Promesas A Uno Mismo
Después de discutir anoche con David de nuevo por el tema de llamarle durante el trabajo decidí prometerme a mí mismo sólo llamarle a la salida de su turno o como mucho dejarle mensajes a la espera que él me llame si es algo muy importante que contarle. Así que después de mucho darle vueltas y suprimir de mi mente ideas de ruptura y desamor pude conciliar el sueño a las 3 de la mañana volviendo loco a todos mis amigos por el messenger, algún día voy a conseguir que me desadmitan.
Como consecuencia de esta falta de sueño casi no me levanto esta mañana para acudir a una entrevista de trabajo. Primero apagué la alarma del móvil, luego el despertador (armando un espectáculo tremendo tirando los objetos colindantes sobre mí) y luego cerrándole la puerta en las narices a mi madre para que no volviera a gritar por mí. Pero una madre que además de madre es inteligente busca las maneras totalmente imaginables para llevar a cabo su cometido, la mía utilizó el viejo método de toma el juguito de naranja que tiene muchas vitaminas y es muy sano, haciéndote incorporar para tomártelo y ya desde ahí salir de la cama.
Luego de torturarme con la cuchilla mientras me afeitaba con las legañas pegadas como quien dice, dejarme amodorrar bajo el chorro de agua cálida de la ducha y tener una crisis existencial eligiendo la ropa adecuada para la entrevista salí de casa con el tiempo justo para llegar a la hora justa, siempre y cuando consiguiera aparcamiento a la primera, tarea más que complicada con todas las obras que se están llevando a cabo en la isla, además que realentizan el tráfico (si ya era eso más posible) en un 60%.

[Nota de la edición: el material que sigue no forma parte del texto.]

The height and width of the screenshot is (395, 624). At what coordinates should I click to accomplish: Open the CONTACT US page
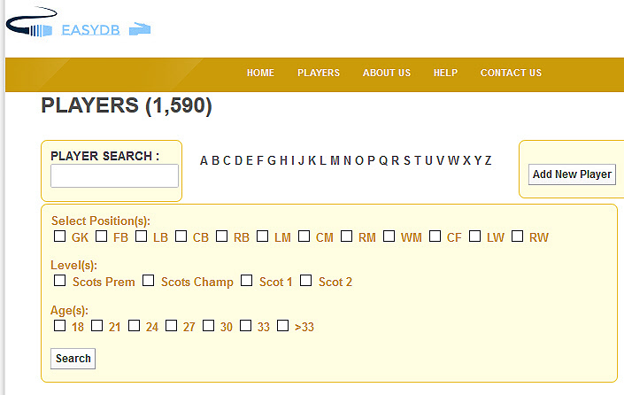pyautogui.click(x=511, y=73)
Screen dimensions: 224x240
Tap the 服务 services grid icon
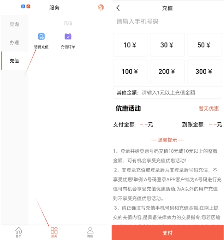[54, 232]
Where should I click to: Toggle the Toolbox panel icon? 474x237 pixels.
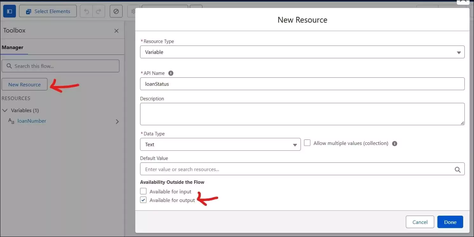[9, 11]
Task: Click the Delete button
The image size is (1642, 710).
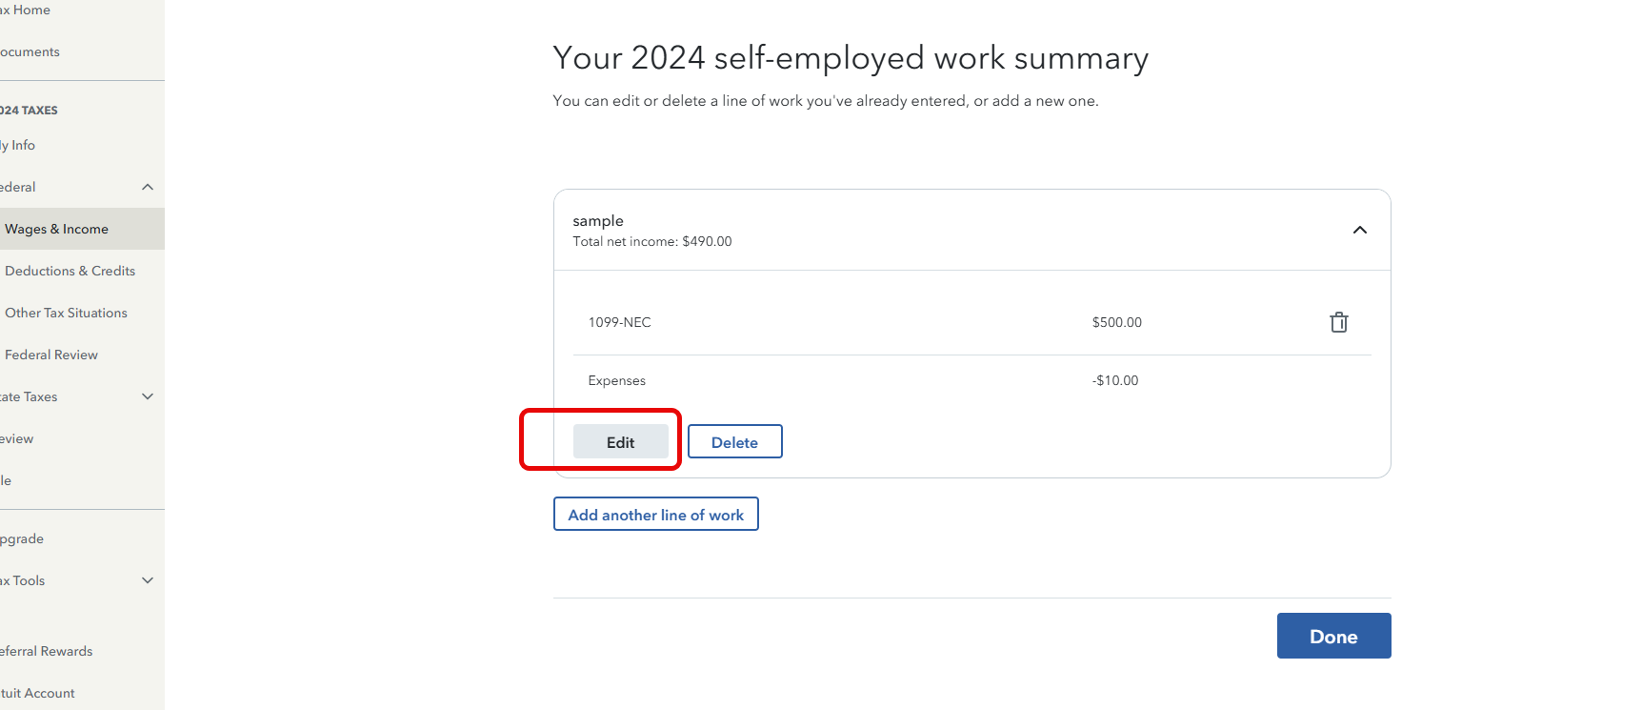Action: tap(734, 442)
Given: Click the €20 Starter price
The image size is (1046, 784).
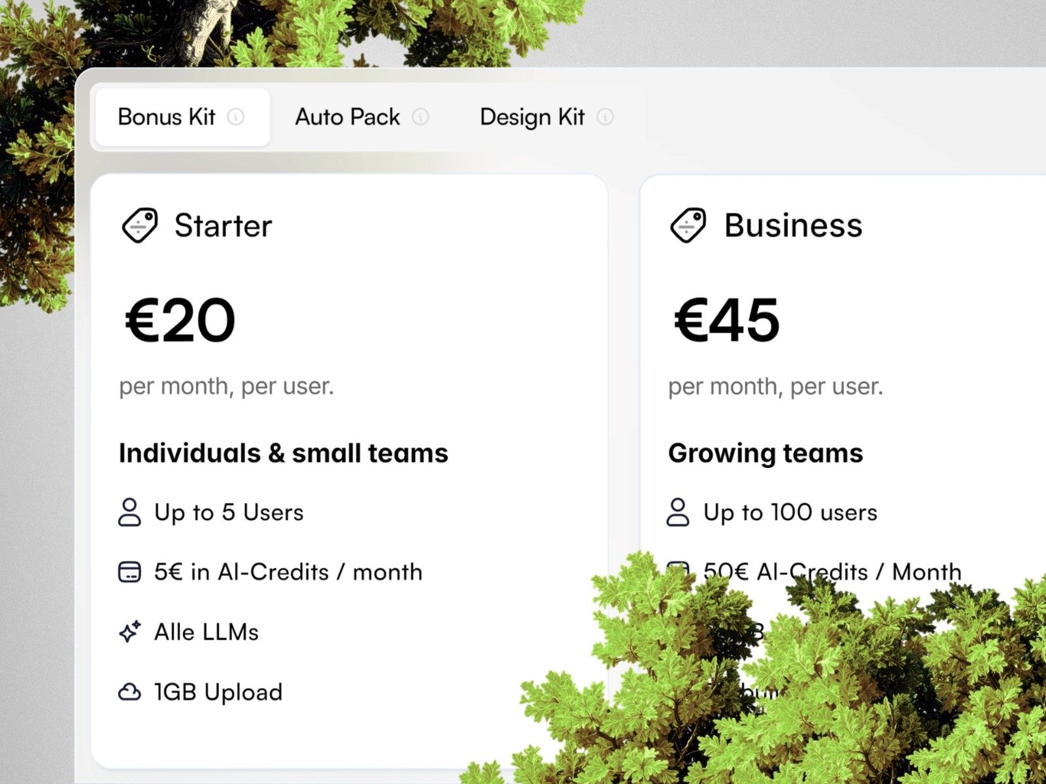Looking at the screenshot, I should (x=180, y=320).
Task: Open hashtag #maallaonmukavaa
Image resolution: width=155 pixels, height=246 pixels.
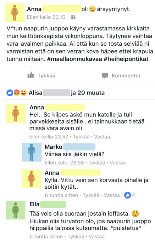Action: tap(74, 59)
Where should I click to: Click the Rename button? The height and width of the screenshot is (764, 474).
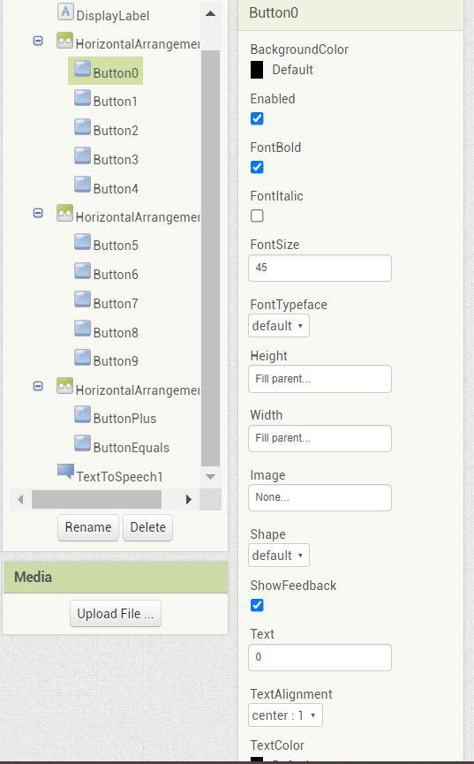click(x=88, y=527)

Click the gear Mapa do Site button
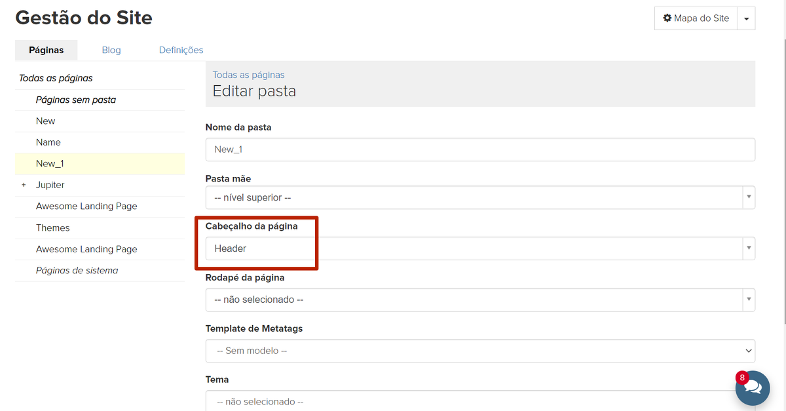click(696, 18)
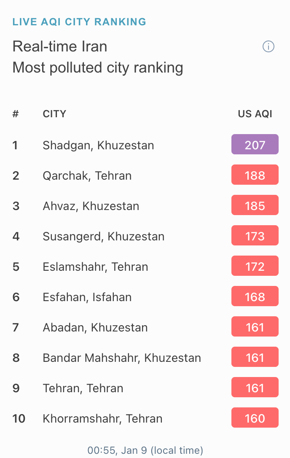Screen dimensions: 290x458
Task: Open Ahvaz, Khuzestan air quality page
Action: click(91, 206)
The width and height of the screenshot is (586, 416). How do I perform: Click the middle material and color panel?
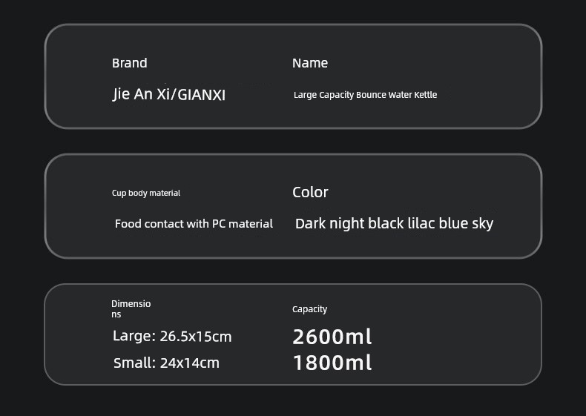click(x=293, y=206)
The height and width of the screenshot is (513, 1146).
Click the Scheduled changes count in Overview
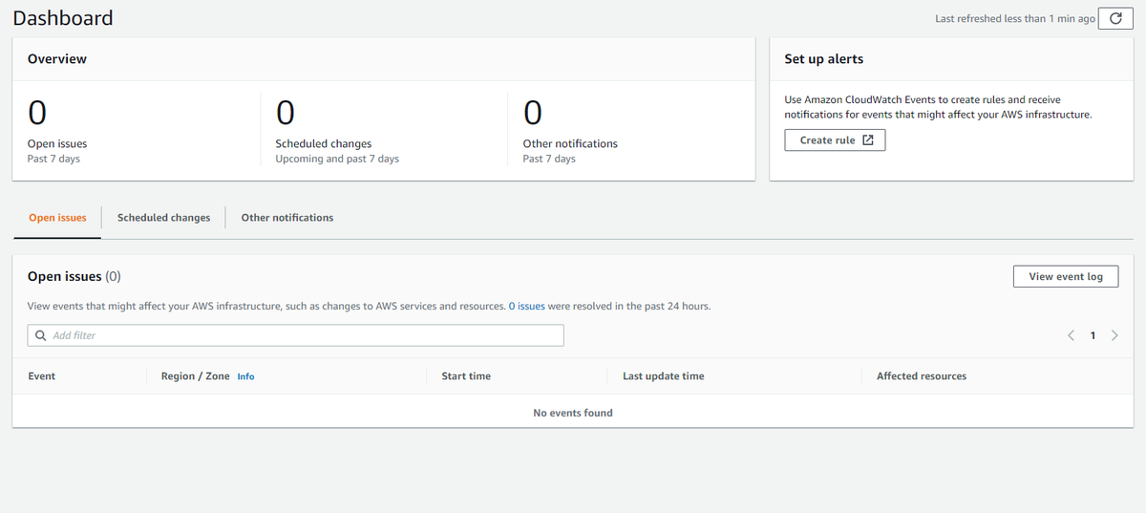click(285, 113)
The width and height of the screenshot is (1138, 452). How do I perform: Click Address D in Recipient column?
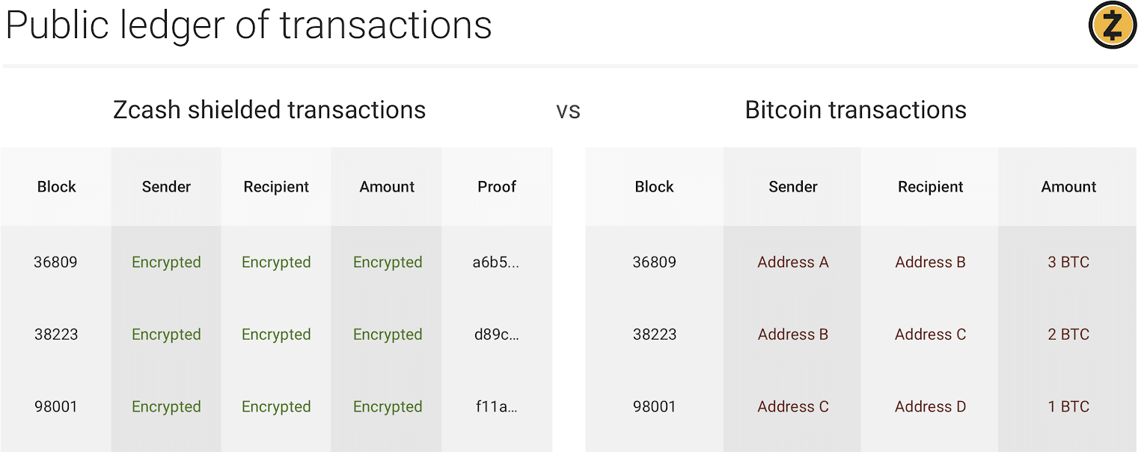tap(931, 407)
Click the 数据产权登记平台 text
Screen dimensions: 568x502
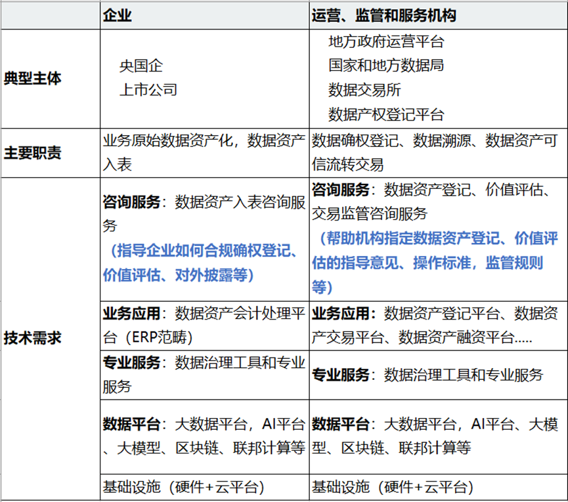pos(386,114)
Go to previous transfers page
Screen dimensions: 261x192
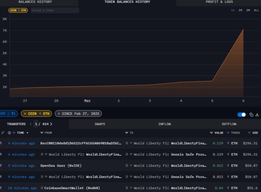tap(31, 124)
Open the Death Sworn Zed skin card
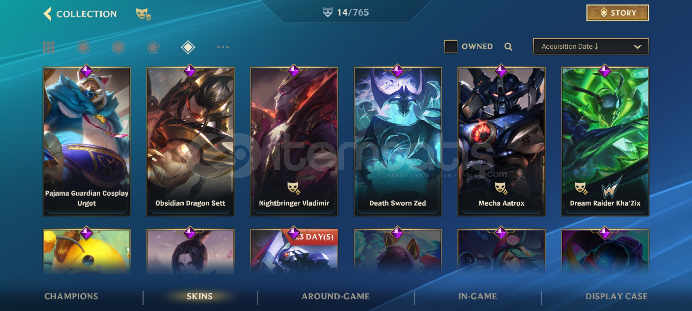The image size is (692, 311). point(398,141)
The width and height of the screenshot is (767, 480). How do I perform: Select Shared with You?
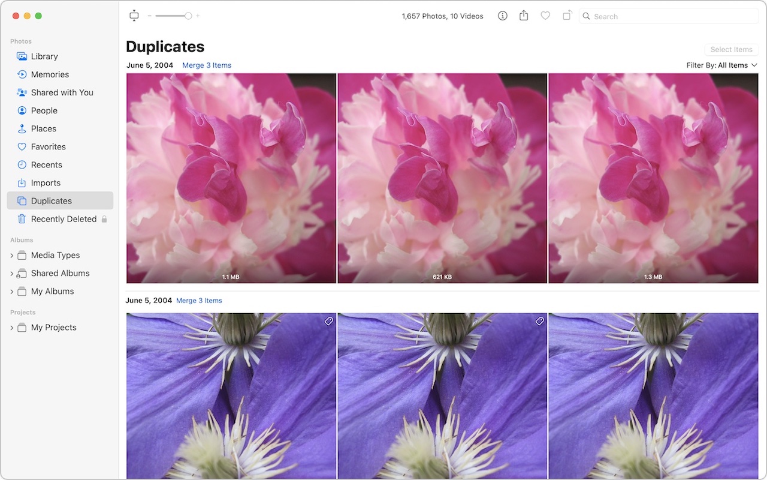pos(62,92)
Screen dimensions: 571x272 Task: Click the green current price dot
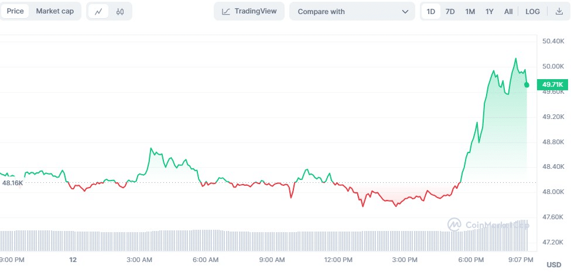click(x=526, y=85)
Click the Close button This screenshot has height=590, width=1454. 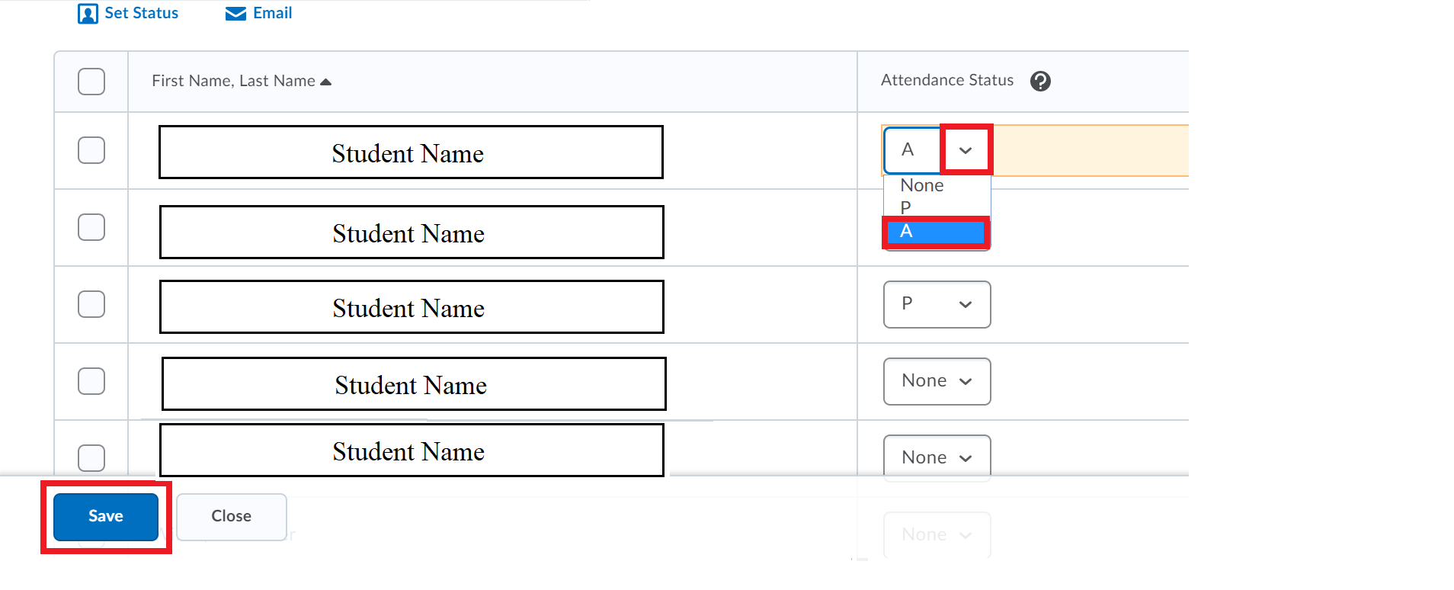231,516
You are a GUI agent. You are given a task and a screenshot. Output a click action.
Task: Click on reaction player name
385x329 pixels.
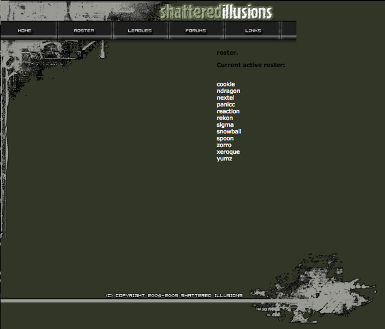pyautogui.click(x=228, y=111)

Mientras miraba el reloj compulsivamente esperanzado de que la cola mágicamente desapareciera y pillara todos los semáforos en verde mi móvil dejó escapar una llamada perdida, David. Lo siento amor, pero ahora no puedo llamarte, pensé, repitiéndome a mí mismo mi promesa nocturna y que no debo agobiarme ni agobiarle tanto, ya que ya de por sí la distancia ya es bastante complicada (Y que no tenía saldo).
Segunda llamada perdida. Coño, que te llamo en cuanto pueda...
Tercera llamada perdida. Joder, que no puedo yamarteeeeeeeeeeeeeeeeeee
Cuarta llamada perdida. ¿En esa gasolinera habrá cabina?
Quinta llamada perdida. ¿Por qué me haces esto? A punto de las lágrimas ya.
Llegué a mi entrevista con una mala leche tremenda y con una vena hinchada pensando en como hacía saber a David que me encontraba en la entrevista, porque parece que con el temita de la hora más se había olvidado de que era a las 10 hora canaria. Con la misma que entré en el despacho de Constantino Romero (es que tenía una voz radiofónica increíble, hipnótica, una voz de esas que enamoran, eso sí, el tipo es feo de cojones) cambié mi cara por un muchacho serio pero risueño con una educación de colegio cristiano practicante con ganas de trabajar aunque sea por dos perras pero eso sí, siempre y cuando el curriculum se engrose con un trabajo digno.
Sexta llamada perdida. Llamaré desde ese bar que vi antes de llegar, ehm, ¿que me está diciendo este hombre?
Al salir de la entrevista cogí el coche a toda ostia animado por Die another day sonando en el cassette. Aparqué casi derrapando en la gasolinera justo cuando Madonna suelta dos gemidos y recita I need to lay down. Salí del coche directo a la gasolinera y marqué el móvil de David...
Primera llamada. Estupendo, no me lo cojas.
Segunda llamada. Gilipollas, pos paso de volver a llamarte porque luego dirás que te echan.
Al llegar a casa le mandé un mensaje diciéndole donde estaba y que me llamara él en cuanto pudiera... aaaaaaaaains.